» Assigned task: For each line of the data below that holds "computer", copy the line.

Source data:

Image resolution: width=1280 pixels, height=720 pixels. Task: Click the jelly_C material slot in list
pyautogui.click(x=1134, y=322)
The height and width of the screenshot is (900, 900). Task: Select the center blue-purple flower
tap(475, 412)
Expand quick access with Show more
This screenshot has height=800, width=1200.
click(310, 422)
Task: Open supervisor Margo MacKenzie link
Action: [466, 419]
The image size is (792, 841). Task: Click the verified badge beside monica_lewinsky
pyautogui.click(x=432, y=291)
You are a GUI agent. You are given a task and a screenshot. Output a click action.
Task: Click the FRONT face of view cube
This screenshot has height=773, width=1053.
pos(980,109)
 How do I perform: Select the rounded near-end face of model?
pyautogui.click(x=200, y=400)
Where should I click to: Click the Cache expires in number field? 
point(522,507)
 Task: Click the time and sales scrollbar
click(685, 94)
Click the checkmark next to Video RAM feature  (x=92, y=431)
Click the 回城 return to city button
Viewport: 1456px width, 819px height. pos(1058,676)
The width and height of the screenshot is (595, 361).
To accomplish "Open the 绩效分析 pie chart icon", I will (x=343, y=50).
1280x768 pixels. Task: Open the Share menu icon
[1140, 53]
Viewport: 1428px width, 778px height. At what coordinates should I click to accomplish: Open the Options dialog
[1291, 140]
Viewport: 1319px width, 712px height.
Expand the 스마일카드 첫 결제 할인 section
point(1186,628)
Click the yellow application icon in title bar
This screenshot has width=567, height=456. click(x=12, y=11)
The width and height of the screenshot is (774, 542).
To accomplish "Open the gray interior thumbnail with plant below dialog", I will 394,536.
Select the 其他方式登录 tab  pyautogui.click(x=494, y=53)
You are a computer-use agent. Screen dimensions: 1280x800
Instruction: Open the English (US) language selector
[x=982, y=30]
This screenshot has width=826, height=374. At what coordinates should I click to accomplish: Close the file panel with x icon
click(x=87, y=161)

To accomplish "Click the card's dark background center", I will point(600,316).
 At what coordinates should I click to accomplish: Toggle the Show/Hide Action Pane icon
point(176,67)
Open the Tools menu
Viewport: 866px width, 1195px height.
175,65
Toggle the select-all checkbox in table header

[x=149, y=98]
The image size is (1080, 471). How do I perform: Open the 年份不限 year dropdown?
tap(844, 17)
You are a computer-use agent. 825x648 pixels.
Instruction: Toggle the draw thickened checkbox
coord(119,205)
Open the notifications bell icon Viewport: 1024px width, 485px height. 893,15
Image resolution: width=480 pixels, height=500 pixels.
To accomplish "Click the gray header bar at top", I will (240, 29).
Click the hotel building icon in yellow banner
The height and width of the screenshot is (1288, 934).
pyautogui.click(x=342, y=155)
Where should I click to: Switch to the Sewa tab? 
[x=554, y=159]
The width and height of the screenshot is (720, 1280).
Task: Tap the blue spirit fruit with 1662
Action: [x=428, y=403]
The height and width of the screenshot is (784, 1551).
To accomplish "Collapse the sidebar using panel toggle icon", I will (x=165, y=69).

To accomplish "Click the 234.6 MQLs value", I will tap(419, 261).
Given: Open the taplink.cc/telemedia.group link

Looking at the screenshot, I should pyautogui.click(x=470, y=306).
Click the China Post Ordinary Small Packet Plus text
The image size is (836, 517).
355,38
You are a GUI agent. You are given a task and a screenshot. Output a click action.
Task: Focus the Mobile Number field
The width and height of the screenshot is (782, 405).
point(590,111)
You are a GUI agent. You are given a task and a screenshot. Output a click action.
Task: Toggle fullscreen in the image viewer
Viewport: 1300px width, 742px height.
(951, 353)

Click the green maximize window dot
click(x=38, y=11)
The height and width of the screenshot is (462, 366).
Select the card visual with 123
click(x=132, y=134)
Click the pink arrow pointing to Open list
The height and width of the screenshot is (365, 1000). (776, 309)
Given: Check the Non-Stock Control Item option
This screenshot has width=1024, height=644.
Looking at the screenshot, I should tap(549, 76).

» Solution to the problem:
You are a computer-use agent. Screen dimensions: 1280x800
You are a computer-use agent. 825x648 pixels.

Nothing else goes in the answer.